Jawaharlal Nehru Port Trust (JNPT) has won large rate hikes from the tariff regulators when its volumes have plummeted by 31.38% during the first quarter, putting the port authority in a dilemma over implementing the hike.
The Tariff Authority for Major Ports (TAMP) has approved a rate hike of 19.03% in vessel-related charges (VRC) and 22.56% each in the container, bulk and liquid cargo related charges for a three-year period beginning August 3.
The rates approved by the tariff regulators will be indexed annually to the wholesale price index (WPI), a measure of costs, to the extent of 100%.
The vessel-related charges comprise port dues, berth hire and pilotage and are collected from ships calling at the port.
According to the government, the rates approved by the regulator are ceiling rates and the port has the flexibility to charge lower rates.
The port users were not in the favour of rate hikes during the consultation process and JNPT has indicated that it may defer the implementation of the increase due to the market conditions.
“If the emerging market conditions demand that the upward revision need to be deferred or rebates to be given on its revised rates, for growth of the business or to sustain the existing business, such proposal can be decided by the Board of Trustees of the port at the appropriate time,” JNPT said.

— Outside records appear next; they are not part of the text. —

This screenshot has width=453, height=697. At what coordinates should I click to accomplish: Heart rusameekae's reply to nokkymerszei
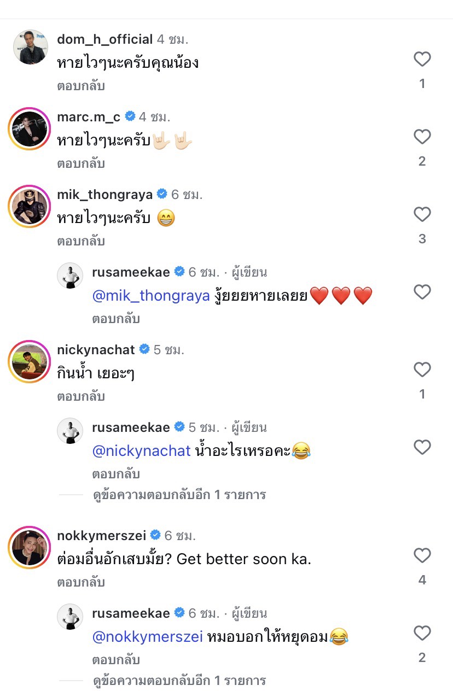pos(422,634)
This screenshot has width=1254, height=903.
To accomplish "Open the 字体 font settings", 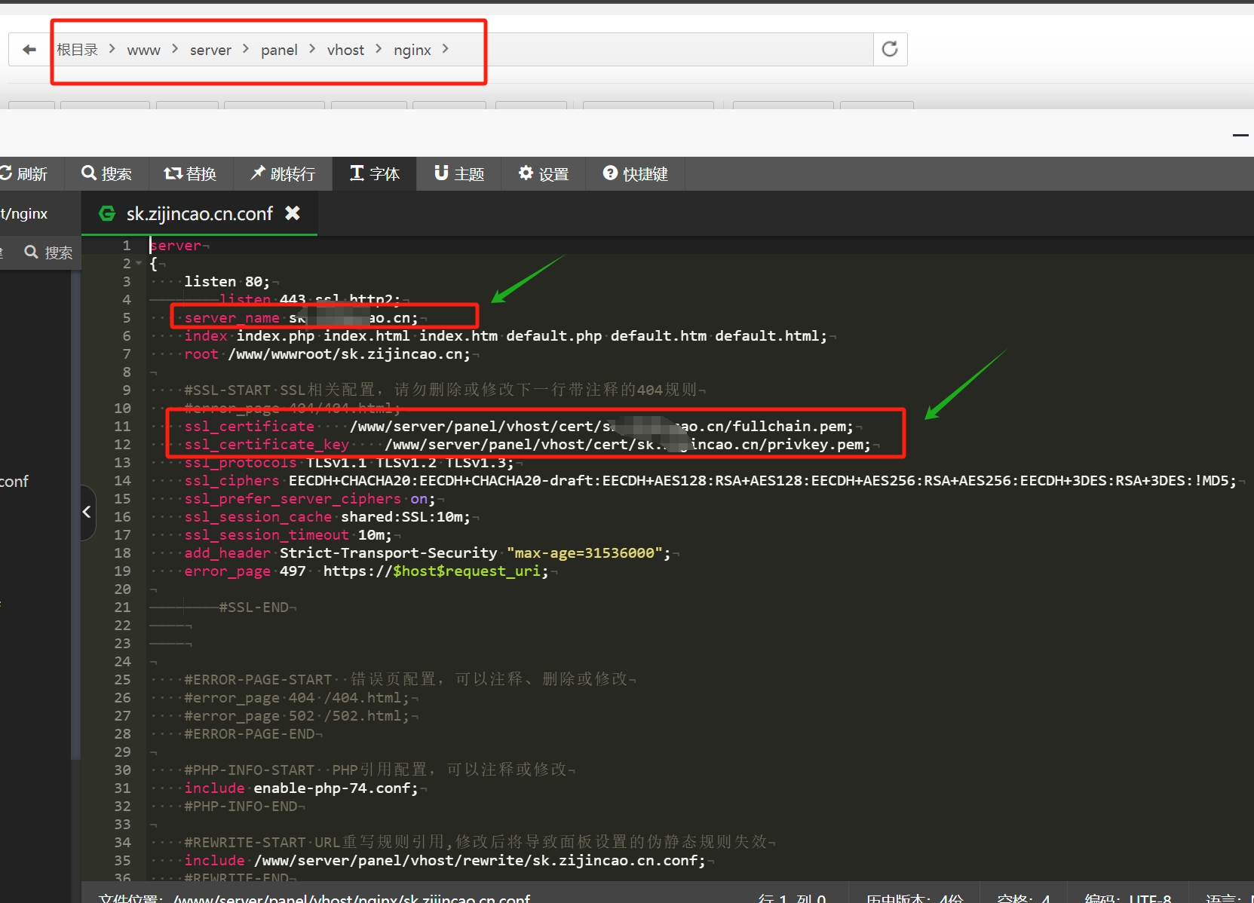I will point(375,174).
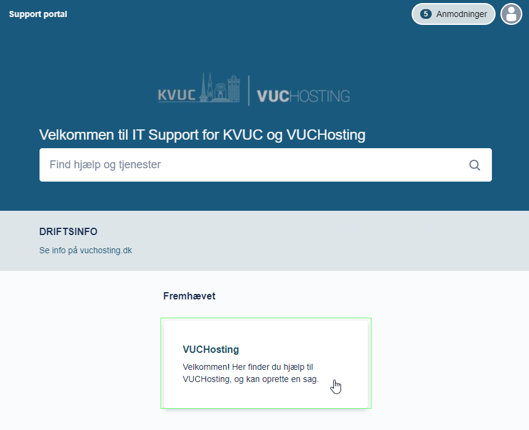This screenshot has width=529, height=430.
Task: Click the magnifying glass search icon
Action: [x=474, y=165]
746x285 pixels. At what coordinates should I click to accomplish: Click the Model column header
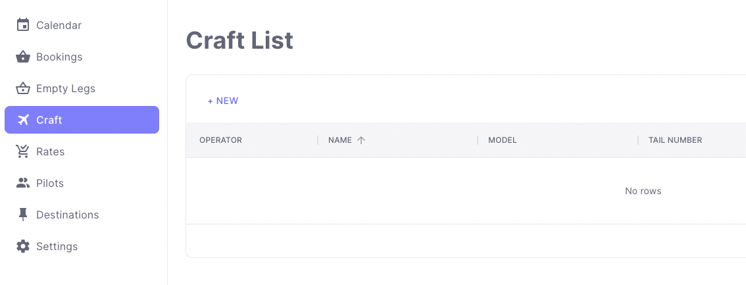pyautogui.click(x=502, y=140)
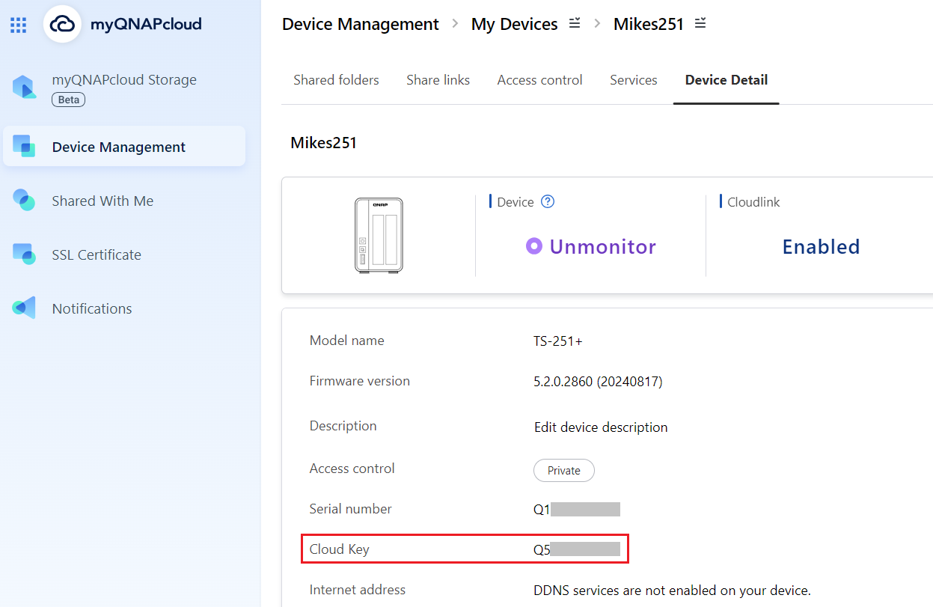Viewport: 933px width, 607px height.
Task: Open the SSL Certificate section
Action: click(97, 254)
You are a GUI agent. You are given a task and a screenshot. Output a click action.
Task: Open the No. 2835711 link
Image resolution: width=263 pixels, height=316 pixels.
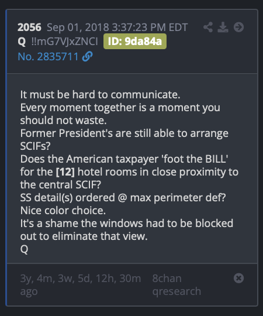tap(48, 56)
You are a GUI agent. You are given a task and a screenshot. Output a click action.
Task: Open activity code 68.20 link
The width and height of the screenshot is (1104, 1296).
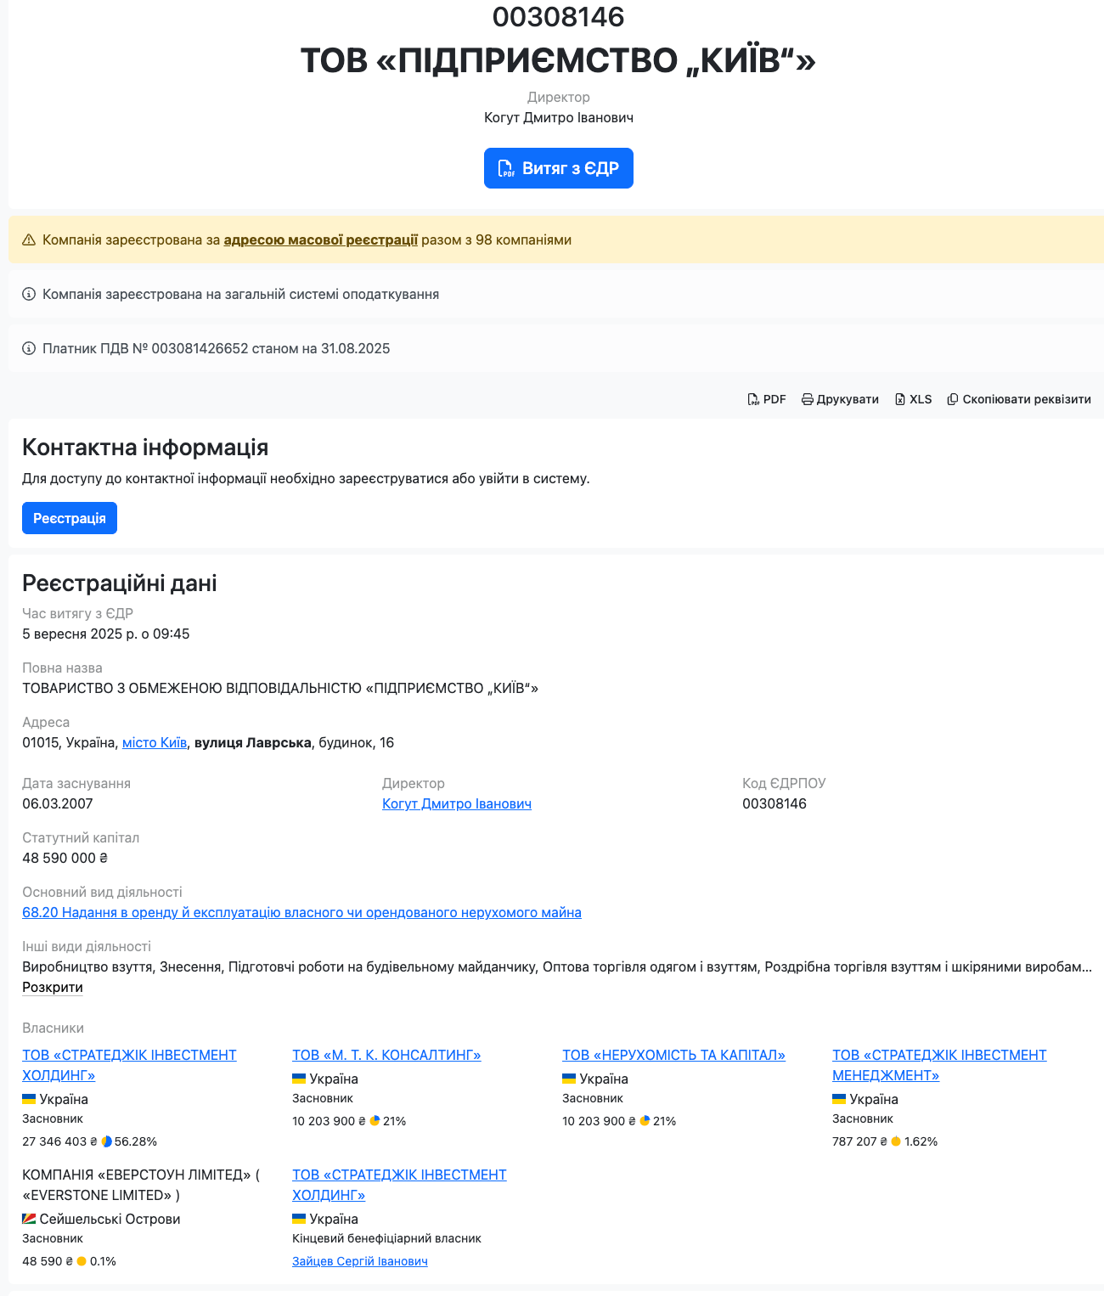pos(301,912)
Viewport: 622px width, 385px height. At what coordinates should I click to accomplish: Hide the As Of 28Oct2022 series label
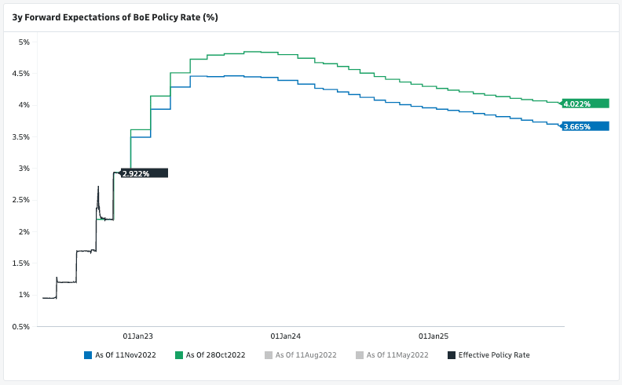pyautogui.click(x=216, y=355)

Due to the outbreak of the pandemic, the cargo volume at the port also witnessed a dip. During the April-June quarter of FY21, JNPT handled 12.099 million tons (mt) of cargo, a drop of 31.38% on the 17. 631 mt handled during the same period last year.
The import container volume handled by the port in April 2020 is 80% of the imports handled in April 2019; and the overall throughput is 63% of the cargo handled during April 2019.
Earlier on April 17, Nhava Sheva International Container Terminal (NSICT), one of the five terminals operating at JNPT, won the backing of TAMP to raise rates in the range of 50 to 138% in various services for a three-year period beginning May 17.
As it is indexed WPI to the extent of 60 per cent, the rates will automatically rise every year.
NSICT handled 122,690 TEUs during the April-June quarter.
The rates are worked out on the basis of the annual revenue requirement (ARR). The ARR (a cap) is the average of the actual expenditure for the past three years plus 16% return on capital employed (ROCE).
The 16% ROCE will be calculated on gross fixed assets. It also includes capital work in progress and working capital.